Using the original, graphic-led approach of the series, entries profile more than 90 of the key events during and surrounding the conflict - from the growing tensions between Europe's major powers to the assassination of Archduke Franz Ferdinand, the German invasion of Belgium, the endless slaughter in the trenches, the American entry into the war, the Russian Revolution, the Armistice, and the creation of the League of Nations.

In this book, you can explore the following :

* Key milestones of the First World War - exploring the technologies, tactics, and turning points.

* Main theatres of the conflict and the experience of war - from civilian life to the horrors of gas attacks.

* Bold imagery and clear text with insightful and inspiring quotes from military leaders and historians

Offering a uniquely compelling, accessible, and immediate history of the war, The World War I Book shows how certain key battles, individual leaders, political, and economic forces, and technological advances influenced the course of the conflict and the following decades.

Crusade in the Pacific

Available as a DVD recording for checkout

Experience the epic television documentary event that chronicles all the bloody land, sea, and air battles for the Pacific. Featuring never-before-seen footage from the archives of the U.S. Army, Navy, Air Force, and Marines, as well as film captured from the Japanese government. From the Japanese seizure of Manchuria and attack on Pearl Harbor through the detonation of the atomic bomb and the post-war rise of China, Korea, and Vietnam. Includes all 26 episodes.

River of the Gods: Genius, Courage, and Betrayal in the Search for the Source of the Nile

Available as an eBook and eAudiobook for checkout through Libby/OverDrive, as a CD recording for checkout and (as featured here) as a print book for checkout

Set against the backdrop of the race to exploit Africa by the colonial powers, a story of courage and adventure brings to life the rivalry between two enemies--a decorated soldier and a young aristocrat/Army officer--as they set out to find the mysterious headwaters of the Nile River.
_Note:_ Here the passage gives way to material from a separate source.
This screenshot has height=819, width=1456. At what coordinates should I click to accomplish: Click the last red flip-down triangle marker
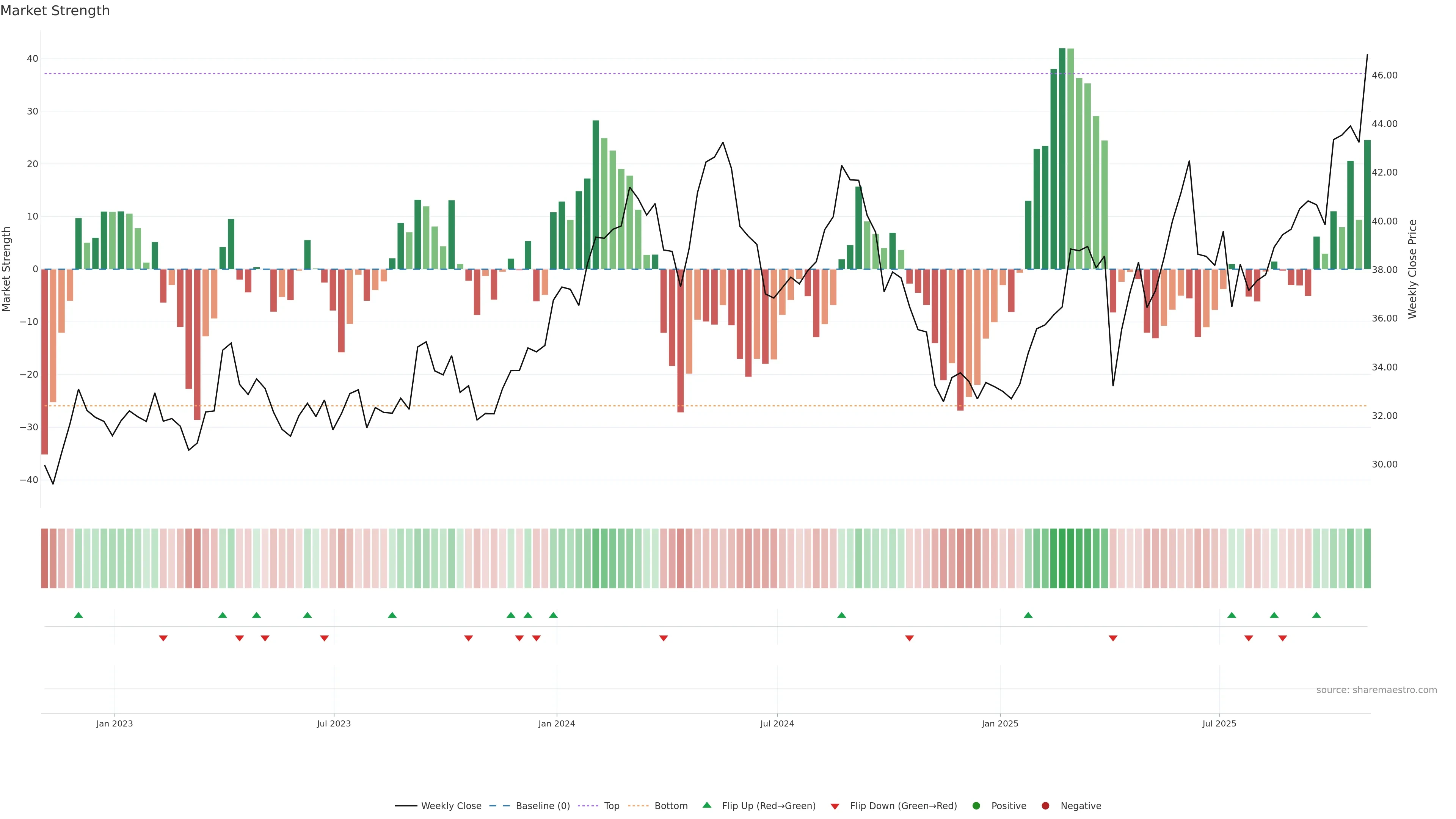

Map included on endpapers.

On Savage Shores: How Indigenous Americans Discovered Europe

Available as an eBook and eAudiobook for checkout through Libby/OverDrive and (as featured here) as a print book for checkout

A landmark work of narrative history that shatters our previous Eurocentric understanding of the Age of Discovery by telling the story of the Indigenous Americans who journeyed across the Atlantic to Europe after 1492. We have long been taught to presume that modern global history began when the "Old World" encountered the "New", when Christopher Columbus "discovered" America in 1492. But, as Caroline Dodds Pennock conclusively shows in this groundbreaking book, for tens of thousands of Aztecs, Maya, Totonacs, Inuit and others--enslaved people, diplomats, explorers, servants, traders--the reverse was true: they discovered Europe. For them, Europe comprised savage shores, a land of riches and marvels, yet perplexing for its brutal disparities of wealth and quality of life, and its baffling beliefs. The story of these Indigenous Americans abroad is a story of abduction, loss, cultural appropriation, and, as they saw it, of apocalypse--a story that has largely been absent from our collective imagination of the times. From the Brazilian king who met Henry VIII to the Aztecs who mocked up human sacrifice at the court of Charles V; from the Inuk baby who was put on show in a London pub to the mestizo children of Spaniards who returned "home" with their fathers; from the Inuit who harpooned ducks on the Avon river to the many servants employed by Europeans of every rank: here are a people who were rendered exotic, demeaned, and marginalized, but whose worldviews and cultures had a profound impact on European civilization. Drawing on their surviving literature and poetry and subtly layering European eyewitness accounts against the grain, Pennock gives us a sweeping account of the Indigenous American presence in, and impact on, early modern Europe.